From the onset, Alhaji Shehu Shagari, who won the 1979 Presidential election, although the verdict was controversial, never gave the impression of being a man who had clear idea of what government was all about. If anything, he appeared to be the reincarnation of Prime Minister Abubakar Tafawa Balewa: purposeless, weak, and even to some, lazy – characteristics not surprising in a man who, after all, had never courted power and wanted only to be a senator.
In the way he operated and performed as president of Nigeria, it was clear that what President Shagari found most attractive was the pomp and pageantry that came with leadership. General Olusegun Obasanjo, who handed over the reins of power to him, said of him, in his book, Not My Will: “He was pushed into power by those who wanted to make use of him and he was unfortunately too weak, and somewhat ill-prepared for the trappings of political power to check the abuses of his power by those who made use of him”. Shagari himself later demonstrated his lack of confidence in government when he made his famous remark to the effect that, in reality, there were only two major political parties in Nigeria during the Second Republic: the civilians on the one hand and the military on the other.
Because he inherited a healthy economy and because, like former Head of State, General Yakubu Gowon, the oil boom really was a real boon for him, Shagari saw his problem not as earning money for the country, but as not knowing what to do with it.

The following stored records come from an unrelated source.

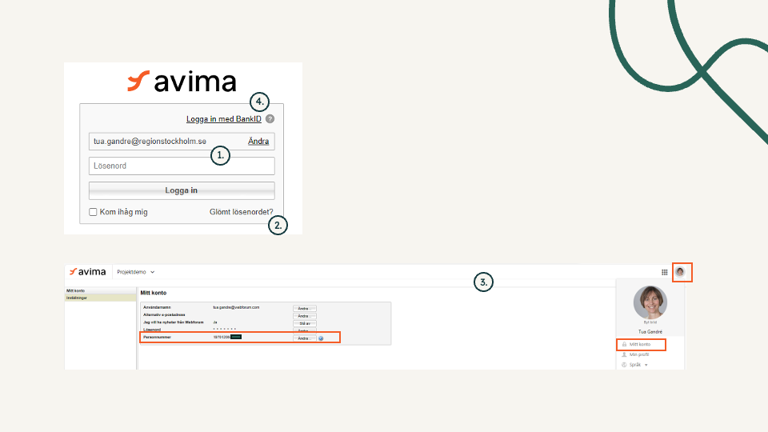The width and height of the screenshot is (768, 432).
Task: Expand the Projektdemo dropdown
Action: coord(136,272)
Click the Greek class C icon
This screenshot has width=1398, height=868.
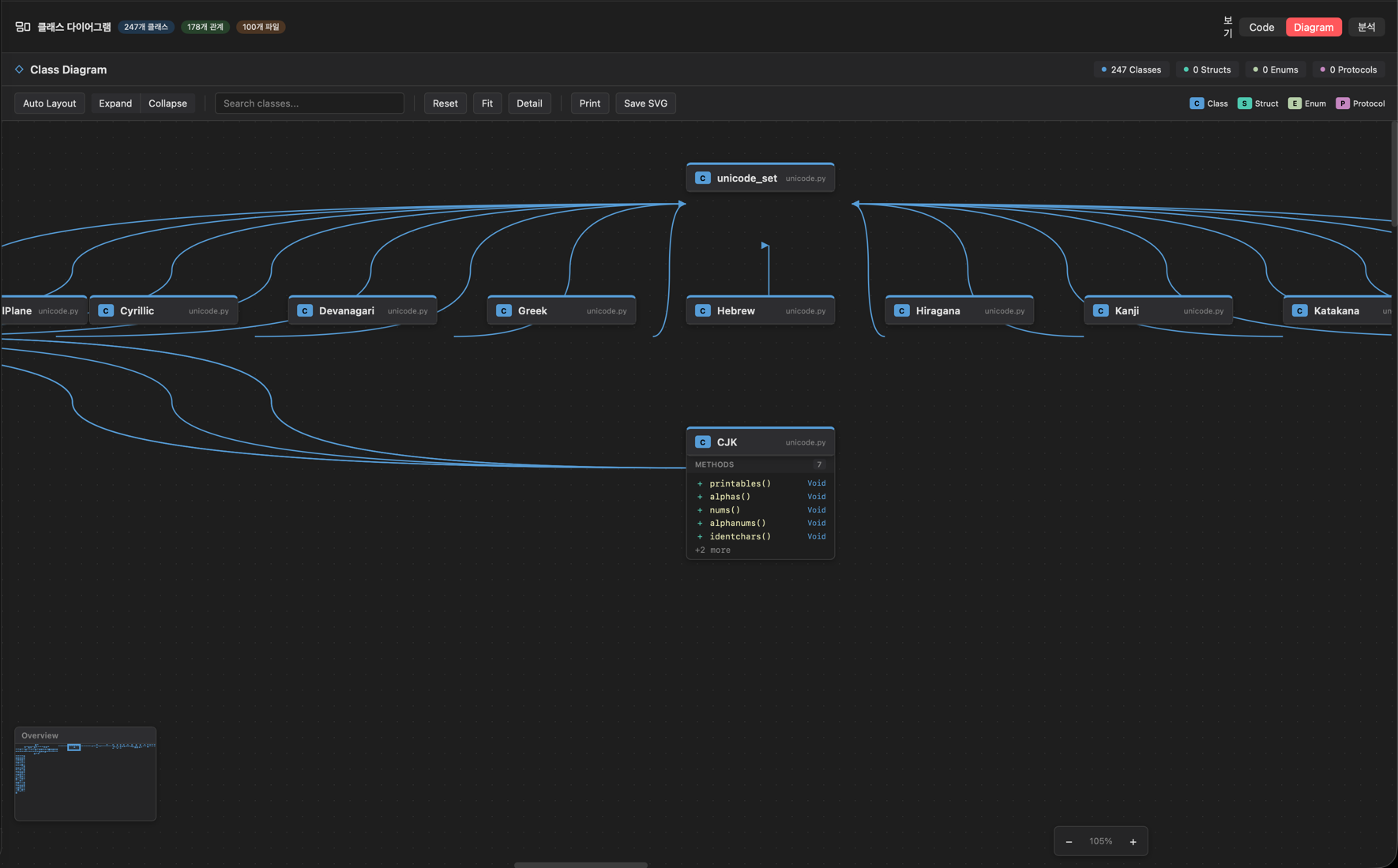504,311
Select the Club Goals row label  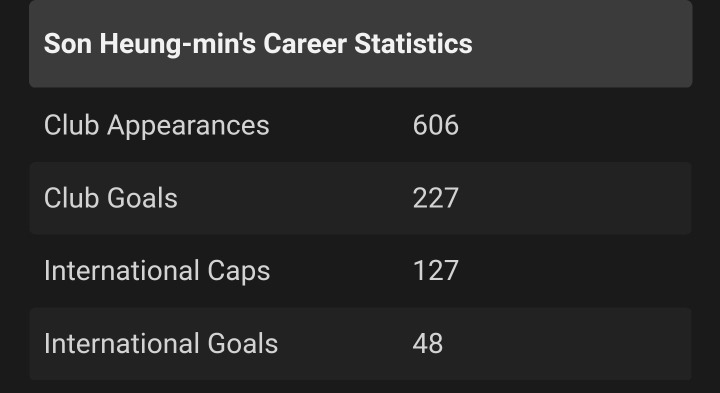point(111,198)
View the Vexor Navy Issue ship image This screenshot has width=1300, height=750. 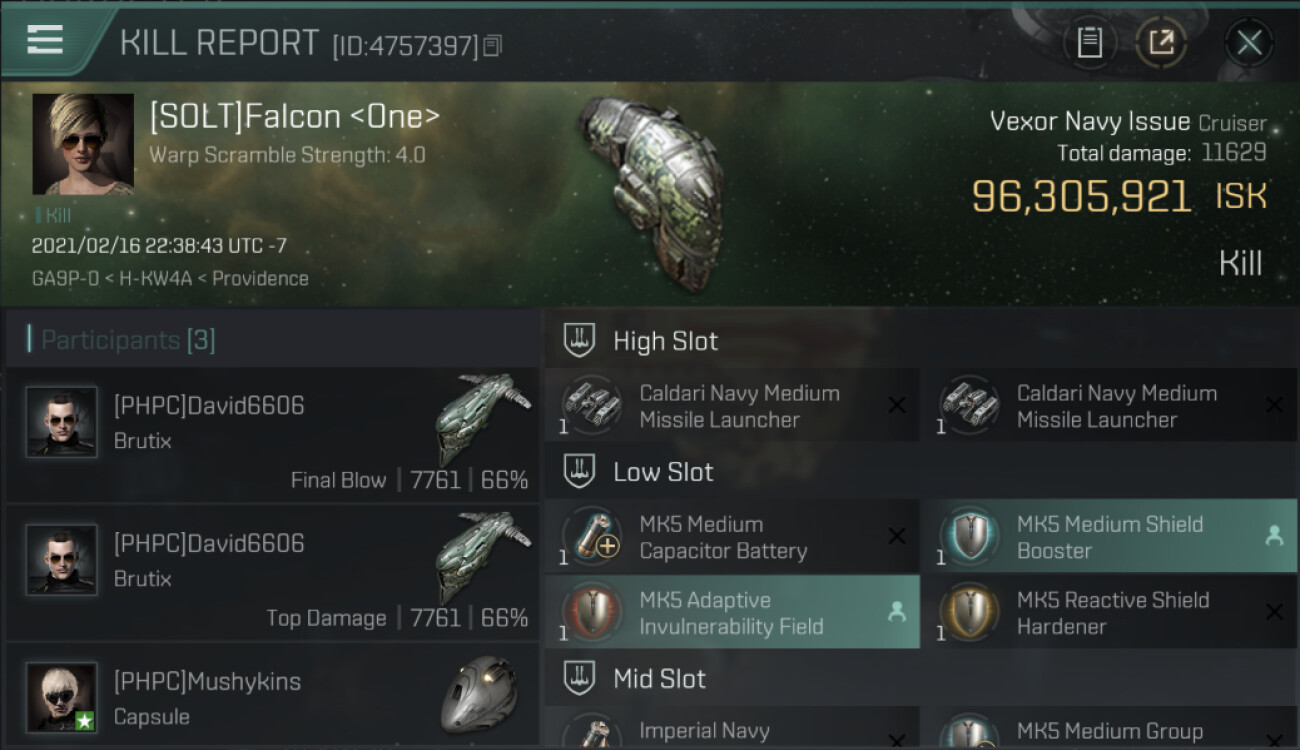[649, 188]
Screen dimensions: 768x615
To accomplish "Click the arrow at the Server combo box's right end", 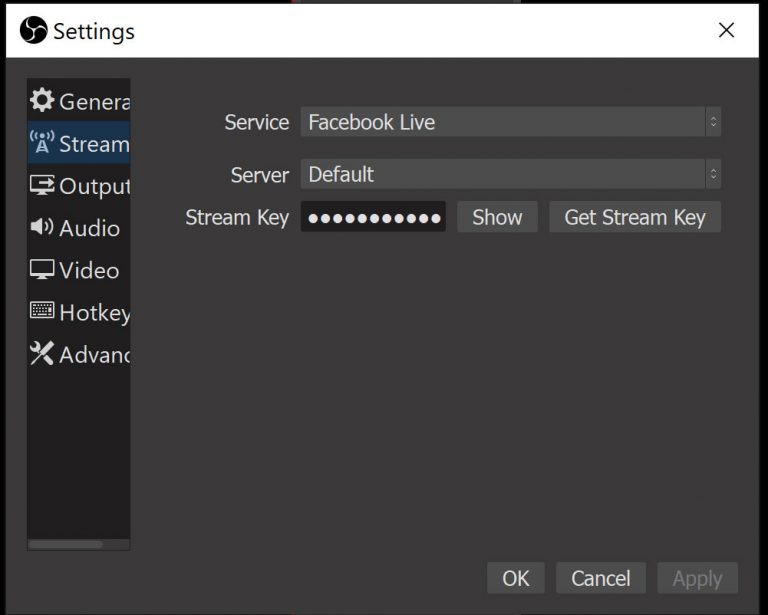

When he came to power October 1, 1979, the price of oil was $40 per barrel on average and the production level was two million barrels per day throughout 1980 and the beginning of 1981. The price of oil had jumped from about $14 per barrel in the third quarter of 1979 to $40 per barrel in the first quarter of 1980. In 1979/80 Nigeria’s revenue was estimated at N12.272 billion (about £9 billion), to which oil contributed about N9.489 billion (£7.6 billion).